Event summary combining transcript, slides, and related documents.

Logotype for Perenti Limited

H1 2025 earnings summary

23 Dec, 2025

Executive summary

  • Achieved record half-year revenue of AUD 1.73 billion, up 6% year-over-year, with EBITDA of AUD 323 million (+3%) and EBITA of AUD 155 million (+5%), in line with forecasts and supporting full-year guidance.

  • Interim dividend increased to AUD 0.03 per share, up 50% from the prior period, reflecting board confidence and a payout policy of 30%-40% of underlying NPATA.

  • Free cash flow was negative AUD 11.8 million due to late debtor receipts, but adjusted free cash flow was AUD 30.6 million, keeping FY 2025 guidance of >AUD 150 million on track.

  • Leverage at 0.9x, expected to reduce to 0.6-0.7x by year-end, with a strong balance sheet and liquidity of circa AUD 600 million.

  • Leadership changes included a new CFO and President of Drilling Services, with a strategic focus on safety and operational discipline.

Financial highlights

  • Revenue reached AUD 1.73 billion (+6% vs prior year); EBITDA AUD 323 million (+3%); EBITA AUD 155 million (+5%); NPAT (A) AUD 82 million (+4%).

  • EBITDA margin at 18.6% (down 49 bps); EBITA margin at 9.0% (down 13 bps); NPAT (A) margin at 4.7% (down 9 bps).

  • Operating cash conversion at 71%, impacted by late debtor receipts; adjusted to 84% with normalization.

Data shown>
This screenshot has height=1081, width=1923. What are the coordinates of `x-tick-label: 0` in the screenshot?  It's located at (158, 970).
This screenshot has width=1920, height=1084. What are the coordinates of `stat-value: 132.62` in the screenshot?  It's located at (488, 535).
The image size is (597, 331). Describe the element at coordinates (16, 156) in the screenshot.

Task instructions>
a - According to the Perenti earnings summary, what leverage is expected by year-end?
b - Please quote the Perenti earnings summary from "Executive summary" up to and including "million on track.".
The material is separate from the earnings summary.

Your responses>
a - 0.6-0.7x

b -
Executive summary

  • Achieved record half-year revenue of AUD 1.73 billion, up 6% year-over-year, with EBITDA of AUD 323 million (+3%) and EBITA of AUD 155 million (+5%), in line with forecasts and supporting full-year guidance.

  • Interim dividend increased to AUD 0.03 per share, up 50% from the prior period, reflecting board confidence and a payout policy of 30%-40% of underlying NPATA.

  • Free cash flow was negative AUD 11.8 million due to late debtor receipts, but adjusted free cash flow was AUD 30.6 million, keeping FY 2025 guidance of >AUD 150 million on track.